Exercise instructions: Your response should match the records line for line.

----- Records for this exercise -----

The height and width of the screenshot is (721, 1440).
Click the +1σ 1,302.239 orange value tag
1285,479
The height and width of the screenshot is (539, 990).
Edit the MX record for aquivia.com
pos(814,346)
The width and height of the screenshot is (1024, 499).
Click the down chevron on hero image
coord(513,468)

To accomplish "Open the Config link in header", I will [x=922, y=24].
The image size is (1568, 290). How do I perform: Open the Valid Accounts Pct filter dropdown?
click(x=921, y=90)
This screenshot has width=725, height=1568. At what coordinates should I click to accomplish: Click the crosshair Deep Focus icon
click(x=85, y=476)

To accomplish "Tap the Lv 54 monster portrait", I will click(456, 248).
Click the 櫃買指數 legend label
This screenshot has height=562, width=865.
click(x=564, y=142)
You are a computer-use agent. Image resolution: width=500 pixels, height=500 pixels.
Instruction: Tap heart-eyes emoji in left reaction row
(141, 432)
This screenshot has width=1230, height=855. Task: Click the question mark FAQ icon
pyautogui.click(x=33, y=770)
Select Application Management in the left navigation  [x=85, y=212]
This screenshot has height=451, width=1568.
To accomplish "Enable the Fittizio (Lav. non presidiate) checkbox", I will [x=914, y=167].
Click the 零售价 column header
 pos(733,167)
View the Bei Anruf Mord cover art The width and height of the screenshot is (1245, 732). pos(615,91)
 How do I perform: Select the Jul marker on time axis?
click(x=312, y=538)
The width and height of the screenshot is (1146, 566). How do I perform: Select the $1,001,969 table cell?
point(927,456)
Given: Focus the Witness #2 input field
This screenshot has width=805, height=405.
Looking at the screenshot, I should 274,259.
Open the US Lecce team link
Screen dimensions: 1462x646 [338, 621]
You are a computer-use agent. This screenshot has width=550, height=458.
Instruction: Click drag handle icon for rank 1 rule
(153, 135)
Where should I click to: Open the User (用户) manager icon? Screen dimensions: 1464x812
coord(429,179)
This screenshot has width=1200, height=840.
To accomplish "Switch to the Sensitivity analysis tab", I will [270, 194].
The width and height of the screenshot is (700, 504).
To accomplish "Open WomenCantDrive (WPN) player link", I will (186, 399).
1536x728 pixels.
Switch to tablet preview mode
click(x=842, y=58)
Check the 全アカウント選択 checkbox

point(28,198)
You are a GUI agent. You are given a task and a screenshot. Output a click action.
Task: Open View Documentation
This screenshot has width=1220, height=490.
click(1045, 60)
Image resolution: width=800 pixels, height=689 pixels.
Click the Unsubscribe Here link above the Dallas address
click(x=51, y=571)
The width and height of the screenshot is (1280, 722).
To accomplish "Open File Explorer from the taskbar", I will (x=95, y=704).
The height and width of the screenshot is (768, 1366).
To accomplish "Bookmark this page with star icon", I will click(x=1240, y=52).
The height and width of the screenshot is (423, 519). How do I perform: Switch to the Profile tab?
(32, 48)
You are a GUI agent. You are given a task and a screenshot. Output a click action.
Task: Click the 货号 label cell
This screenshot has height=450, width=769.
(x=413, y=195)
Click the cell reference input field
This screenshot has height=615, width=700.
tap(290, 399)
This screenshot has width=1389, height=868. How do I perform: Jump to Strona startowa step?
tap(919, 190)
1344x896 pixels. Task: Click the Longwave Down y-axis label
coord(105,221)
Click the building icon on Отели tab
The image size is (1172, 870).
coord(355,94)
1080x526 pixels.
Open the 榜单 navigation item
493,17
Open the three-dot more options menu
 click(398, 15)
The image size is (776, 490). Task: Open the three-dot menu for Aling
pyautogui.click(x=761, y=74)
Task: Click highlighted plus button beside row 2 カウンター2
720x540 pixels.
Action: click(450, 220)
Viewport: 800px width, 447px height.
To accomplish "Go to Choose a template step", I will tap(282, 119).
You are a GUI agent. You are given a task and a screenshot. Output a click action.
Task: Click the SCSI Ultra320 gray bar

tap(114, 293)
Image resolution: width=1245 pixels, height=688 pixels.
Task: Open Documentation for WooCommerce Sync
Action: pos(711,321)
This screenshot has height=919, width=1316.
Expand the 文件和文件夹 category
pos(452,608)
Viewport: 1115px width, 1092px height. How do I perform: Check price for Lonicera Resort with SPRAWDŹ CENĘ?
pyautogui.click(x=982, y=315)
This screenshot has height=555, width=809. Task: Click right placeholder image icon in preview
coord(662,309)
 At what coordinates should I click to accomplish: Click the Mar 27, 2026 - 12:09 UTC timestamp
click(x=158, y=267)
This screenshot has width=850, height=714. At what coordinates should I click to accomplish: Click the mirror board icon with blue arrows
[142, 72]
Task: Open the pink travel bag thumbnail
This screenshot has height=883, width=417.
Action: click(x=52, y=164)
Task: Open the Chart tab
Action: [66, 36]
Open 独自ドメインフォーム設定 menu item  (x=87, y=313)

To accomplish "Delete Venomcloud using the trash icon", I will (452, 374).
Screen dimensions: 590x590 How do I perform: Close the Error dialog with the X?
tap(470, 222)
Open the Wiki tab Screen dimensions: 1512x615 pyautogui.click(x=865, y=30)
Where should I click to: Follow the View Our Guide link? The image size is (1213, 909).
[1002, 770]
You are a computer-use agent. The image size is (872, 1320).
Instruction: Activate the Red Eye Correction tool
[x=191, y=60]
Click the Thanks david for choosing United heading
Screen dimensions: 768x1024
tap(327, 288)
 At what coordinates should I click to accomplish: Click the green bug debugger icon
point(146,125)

-----

Exercise result:
The height and width of the screenshot is (721, 1440).
Click the +1σ 1,302.239 orange value tag
1285,479
The height and width of the screenshot is (539, 990).
Edit the MX record for aquivia.com
pos(814,346)
The width and height of the screenshot is (1024, 499).
Click the down chevron on hero image
coord(513,468)

To accomplish "Open the Config link in header", I will [x=922, y=24].
The image size is (1568, 290). How do I perform: Open the Valid Accounts Pct filter dropdown?
click(x=921, y=90)
This screenshot has width=725, height=1568. At what coordinates should I click to accomplish: Click the crosshair Deep Focus icon
click(x=85, y=476)

To accomplish "Tap the Lv 54 monster portrait", I will click(456, 248).
Click the 櫃買指數 legend label
This screenshot has height=562, width=865.
click(x=564, y=142)
You are a computer-use agent. Image resolution: width=500 pixels, height=500 pixels.
Instruction: Tap heart-eyes emoji in left reaction row
(141, 432)
This screenshot has width=1230, height=855. Task: Click the question mark FAQ icon
pyautogui.click(x=33, y=770)
Select Application Management in the left navigation  [x=85, y=212]
This screenshot has height=451, width=1568.
To accomplish "Enable the Fittizio (Lav. non presidiate) checkbox", I will [x=914, y=167].
Click the 零售价 column header
 pos(733,167)
View the Bei Anruf Mord cover art The width and height of the screenshot is (1245, 732). pos(615,91)
 How do I perform: Select the Jul marker on time axis?
click(x=312, y=538)
The width and height of the screenshot is (1146, 566). How do I perform: Select the $1,001,969 table cell?
point(927,456)
Given: Focus the Witness #2 input field
This screenshot has width=805, height=405.
Looking at the screenshot, I should 274,259.
Open the US Lecce team link
Screen dimensions: 1462x646 [338, 621]
You are a computer-use agent. This screenshot has width=550, height=458.
Instruction: Click drag handle icon for rank 1 rule
(153, 135)
Where should I click to: Open the User (用户) manager icon? Screen dimensions: 1464x812
coord(429,179)
This screenshot has width=1200, height=840.
To accomplish "Switch to the Sensitivity analysis tab", I will [270, 194].
The width and height of the screenshot is (700, 504).
To accomplish "Open WomenCantDrive (WPN) player link", I will (186, 399).
1536x728 pixels.
Switch to tablet preview mode
click(x=842, y=58)
Check the 全アカウント選択 checkbox

point(28,198)
You are a GUI agent. You are given a task and a screenshot. Output a click action.
Task: Open View Documentation
This screenshot has width=1220, height=490.
click(1045, 60)
Image resolution: width=800 pixels, height=689 pixels.
Click the Unsubscribe Here link above the Dallas address
click(x=51, y=571)
The width and height of the screenshot is (1280, 722).
To accomplish "Open File Explorer from the taskbar", I will (x=95, y=704).
The height and width of the screenshot is (768, 1366).
To accomplish "Bookmark this page with star icon", I will click(x=1240, y=52).
The height and width of the screenshot is (423, 519). How do I perform: Switch to the Profile tab?
(32, 48)
You are a GUI agent. You are given a task and a screenshot. Output a click action.
Task: Click the 货号 label cell
This screenshot has height=450, width=769.
(x=413, y=195)
Click the cell reference input field
This screenshot has height=615, width=700.
tap(290, 399)
This screenshot has width=1389, height=868. How do I perform: Jump to Strona startowa step?
tap(919, 190)
1344x896 pixels. Task: Click the Longwave Down y-axis label
coord(105,221)
Click the building icon on Отели tab
The image size is (1172, 870).
coord(355,94)
1080x526 pixels.
Open the 榜单 navigation item
493,17
Open the three-dot more options menu
 click(398, 15)
The image size is (776, 490). Task: Open the three-dot menu for Aling
pyautogui.click(x=761, y=74)
Task: Click highlighted plus button beside row 2 カウンター2
720x540 pixels.
Action: click(450, 220)
Viewport: 800px width, 447px height.
To accomplish "Go to Choose a template step", I will tap(282, 119).
You are a GUI agent. You are given a task and a screenshot. Output a click action.
Task: Click the SCSI Ultra320 gray bar

tap(114, 293)
Image resolution: width=1245 pixels, height=688 pixels.
Task: Open Documentation for WooCommerce Sync
Action: pos(711,321)
This screenshot has height=919, width=1316.
Expand the 文件和文件夹 category
pos(452,608)
Viewport: 1115px width, 1092px height. How do I perform: Check price for Lonicera Resort with SPRAWDŹ CENĘ?
pyautogui.click(x=982, y=315)
This screenshot has height=555, width=809. Task: Click right placeholder image icon in preview
coord(662,309)
 At what coordinates should I click to accomplish: Click the Mar 27, 2026 - 12:09 UTC timestamp
click(x=158, y=267)
This screenshot has width=850, height=714. At what coordinates should I click to accomplish: Click the mirror board icon with blue arrows
[142, 72]
Task: Open the pink travel bag thumbnail
This screenshot has height=883, width=417.
Action: click(x=52, y=164)
Task: Open the Chart tab
Action: [66, 36]
Open 独自ドメインフォーム設定 menu item  (x=87, y=313)

To accomplish "Delete Venomcloud using the trash icon", I will (452, 374).
Screen dimensions: 590x590 How do I perform: Close the Error dialog with the X?
tap(470, 222)
Open the Wiki tab Screen dimensions: 1512x615 pyautogui.click(x=865, y=30)
Where should I click to: Follow the View Our Guide link? The image size is (1213, 909).
[1002, 770]
You are a computer-use agent. The image size is (872, 1320).
Instruction: Activate the Red Eye Correction tool
[x=191, y=60]
Click the Thanks david for choosing United heading
Screen dimensions: 768x1024
tap(327, 288)
 At what coordinates should I click to accomplish: Click the green bug debugger icon
point(146,125)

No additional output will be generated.